#### WORK TO BE COMPLETED
Scan the records for the line containing "You are a computer-use agent. Image". From there through the last line, write out each line exactly.
*** Opening of DATA EXTRACTS ***
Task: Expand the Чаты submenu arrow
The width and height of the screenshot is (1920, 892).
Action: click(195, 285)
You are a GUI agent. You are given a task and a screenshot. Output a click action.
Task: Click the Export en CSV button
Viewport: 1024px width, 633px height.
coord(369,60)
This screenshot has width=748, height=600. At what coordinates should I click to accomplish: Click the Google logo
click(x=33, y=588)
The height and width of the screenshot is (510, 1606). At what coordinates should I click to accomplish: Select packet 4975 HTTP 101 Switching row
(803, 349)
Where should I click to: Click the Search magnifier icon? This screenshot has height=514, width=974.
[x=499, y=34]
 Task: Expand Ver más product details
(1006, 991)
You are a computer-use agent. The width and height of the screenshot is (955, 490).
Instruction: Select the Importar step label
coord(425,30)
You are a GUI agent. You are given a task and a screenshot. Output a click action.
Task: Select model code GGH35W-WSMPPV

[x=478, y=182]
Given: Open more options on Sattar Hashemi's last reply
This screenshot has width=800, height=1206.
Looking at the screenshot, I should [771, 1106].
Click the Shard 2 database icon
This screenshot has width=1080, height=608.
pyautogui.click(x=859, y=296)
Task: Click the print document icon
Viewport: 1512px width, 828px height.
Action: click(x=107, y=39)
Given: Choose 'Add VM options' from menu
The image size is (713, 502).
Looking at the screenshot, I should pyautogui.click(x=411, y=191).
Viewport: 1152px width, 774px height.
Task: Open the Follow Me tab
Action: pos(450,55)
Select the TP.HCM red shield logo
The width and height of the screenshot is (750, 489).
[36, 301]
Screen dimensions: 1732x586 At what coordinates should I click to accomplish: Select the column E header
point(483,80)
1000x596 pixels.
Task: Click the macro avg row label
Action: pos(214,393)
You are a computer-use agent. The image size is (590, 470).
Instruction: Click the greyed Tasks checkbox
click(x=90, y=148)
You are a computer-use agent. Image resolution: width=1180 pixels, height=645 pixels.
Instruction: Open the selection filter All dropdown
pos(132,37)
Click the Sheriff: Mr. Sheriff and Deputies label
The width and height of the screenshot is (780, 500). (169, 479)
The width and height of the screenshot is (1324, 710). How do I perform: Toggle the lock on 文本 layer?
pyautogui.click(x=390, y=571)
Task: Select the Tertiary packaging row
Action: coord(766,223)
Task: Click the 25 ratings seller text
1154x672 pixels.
*** Close of DATA EXTRACTS ***
#### REPLY
You are a computer-use agent. Image resolution: width=1180 pixels, height=645 pixels.
Instruction: Open the selection filter All dropdown
pos(132,37)
Click the Sheriff: Mr. Sheriff and Deputies label
The width and height of the screenshot is (780, 500). (169, 479)
The width and height of the screenshot is (1324, 710). How do I perform: Toggle the lock on 文本 layer?
pyautogui.click(x=390, y=571)
Task: Select the Tertiary packaging row
Action: coord(766,223)
Task: Click the 25 ratings seller text
1154x672 pixels.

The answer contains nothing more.